→ **Goal of the exercise**
Would you please copy all of the data exactly, skipping the images?

(Saved entries)
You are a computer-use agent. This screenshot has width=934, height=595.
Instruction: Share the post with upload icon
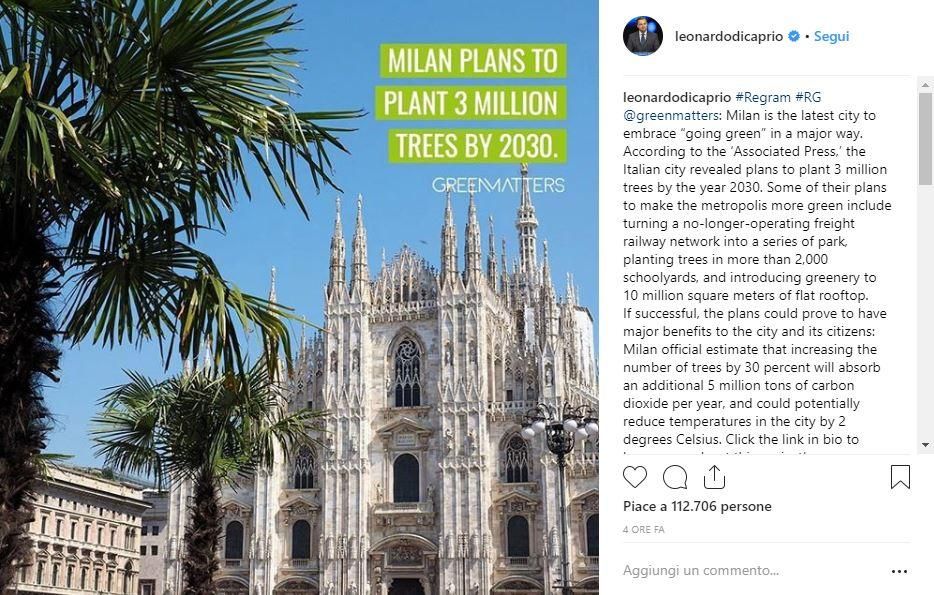[x=714, y=476]
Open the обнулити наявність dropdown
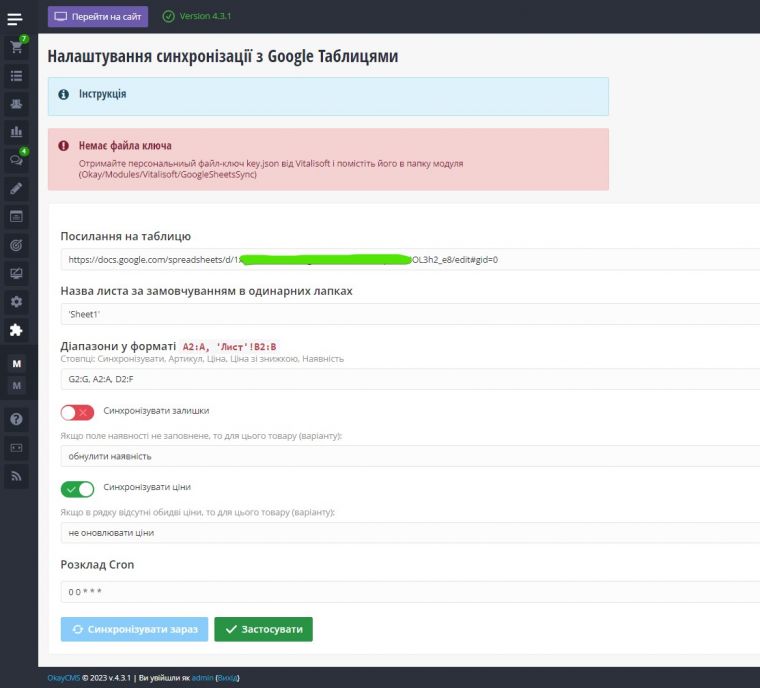Screen dimensions: 760x688 pyautogui.click(x=410, y=456)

→ **Reply**
You are a computer-use agent. This screenshot has width=934, height=595.
Instruction: Share the post with upload icon
[x=714, y=476]
Open the обнулити наявність dropdown
Screen dimensions: 760x688 pyautogui.click(x=410, y=456)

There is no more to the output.